Читать «Вор, шпион и убийца» онлайн - страница 69

Юрий Васильевич Буйда

Аудитория молчала. Действительно, зачем уничтожать тех, кто выращивал более половины или даже две трети всего товарного хлеба в России? Это ж самоубийство.

— А все дело в том, — продолжал Иван Андреевич, так и не дождавшись ответа, — что кулак — это мелкая буржуазия, а мелкая буржуазия постоянно воспроизводит себя как класс, что нетерпимо в стране, приступившей к построению социализма. Вот потому-то и надо было кулака уничтожить как класс.

Все с облегчением вздыхали: как все просто, оказывается.

В общежитие после занятий мы возвращались небольшой компанией. Зашли в небольшое кафе, где можно было взять стакан чаю за три копейки и несколько пончиков в пудре по четыре копейки за штуку. Отогрелись. Один из моих друзей, мой тезка — он был старше нас, — вдруг сказал, вспомнив лекцию профессора Парутина:

— Уничтожить как класс… миллионы людей загнали на севера, сколько народу поубивали… баб, детей… бабушка моя до сих пор вспоминает, как голодали эти производители хлеба в шалашах на северном Урале… и что — социализм этого стоит? Этих миллионов живых людей?

— Это мне напоминает рассуждения Ивана Карамазова о слезинке невинного ребенка, — сказал я. — По логике Карамазова, если в фундаменте всемирного счастья есть слезинка ребенка, то счастье это — не счастье, а черт знает что. Но ведь тогда никакое дело невозможно, ни доброе, ни злое, тогда — только бунт и топор…

— Я говорю не о слезинке, а о реках крови, — сказал тезка. — О миллионах невинных людей.

— Слово «невинность» вряд ли уместно, когда речь заходит о миллионах. О миллионах, которые, невзирая на всю эту кровь, поддержали большевиков. Равнодушие и глупость масс — назови это невинностью — великое историческое преимущество любой власти…

Друзьям наскучил этот разговор, и вскоре мы с тезкой остались одни.

Он заговорил о социализме и коммунизме, о том, что большевики пришли к власти по законам истории, которые не нуждаются в оправдании, а потом установили законы, которые не могут быть оправданы никакими законами истории. Я пытался возражать, напоминая о том, что всякая революция — это неизбежность, а не необходимость, и никогда еще победители не отказывались от власти, чтобы подчиниться законам истории, которую они оседлали. «История — это люди, — с пафосом воскликнул я, — а не бесплотный дух!» Он спросил, читал ли я Гегеля? А Макиавелли? А Монтескье? А Мальбранша? А Гиббона? А Моммзена? А Ключевского? А Соловьева? А Бердяева?

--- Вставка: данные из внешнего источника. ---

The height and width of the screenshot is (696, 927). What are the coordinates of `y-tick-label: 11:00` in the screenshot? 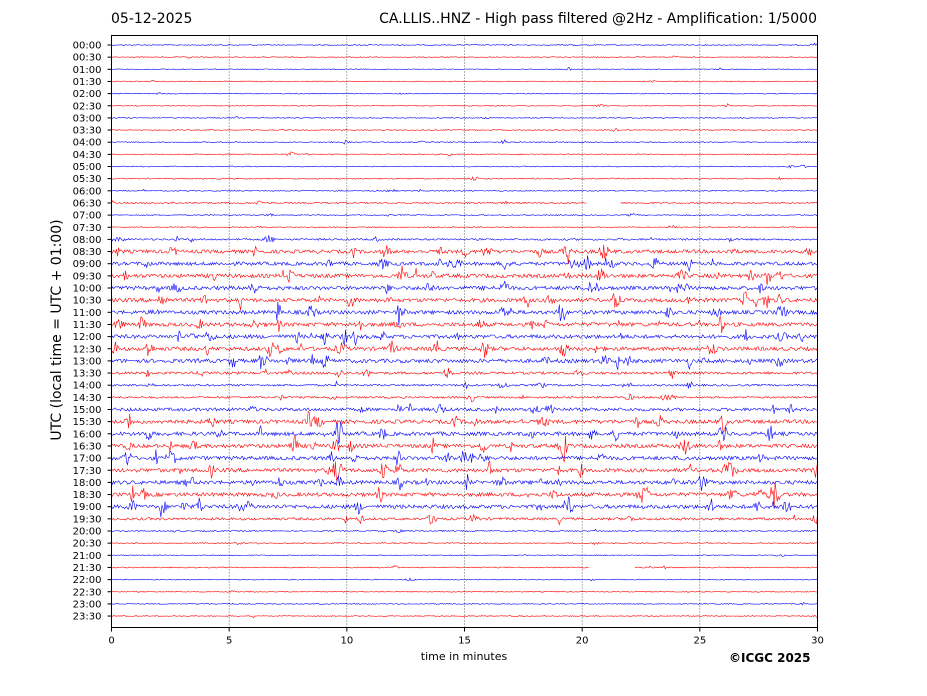 It's located at (88, 314).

— О некоторых династиях египетских фараонов нам почти ничего не известно, а они правили сотни лет, — сказал он. — Когда-нибудь и о советском периоде русской истории учебники расскажут одним абзацем. Что такое для истории пятьдесят лет? Кто сегодня помнит о том, что было при царе Василии Третьем? А ведь это при нем возникла идея о Москве — третьем Риме, и это его называли Храбрым: вояка был отчаянный… Никто ничего не помнит, затерялся наш Василий между великим отцом и великим сыном…

Я стал горячо возражать, хотя не читал ни Гиббона, ни Ключевского, ни Бердяева: сравнение с фараонами и Василием Третьим показалось мне возмутительным, а уж «один абзац» и вовсе не устраивал — ведь этот абзац и был моей жизнью.